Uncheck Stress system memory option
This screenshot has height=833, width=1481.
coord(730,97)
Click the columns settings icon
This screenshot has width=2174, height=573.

Exercise brief
For the lines from the one containing "Click the columns settings icon" through the end of the listing above, output each exactly and leave out the rest.

Exercise answer
Click the columns settings icon
This screenshot has width=2174, height=573.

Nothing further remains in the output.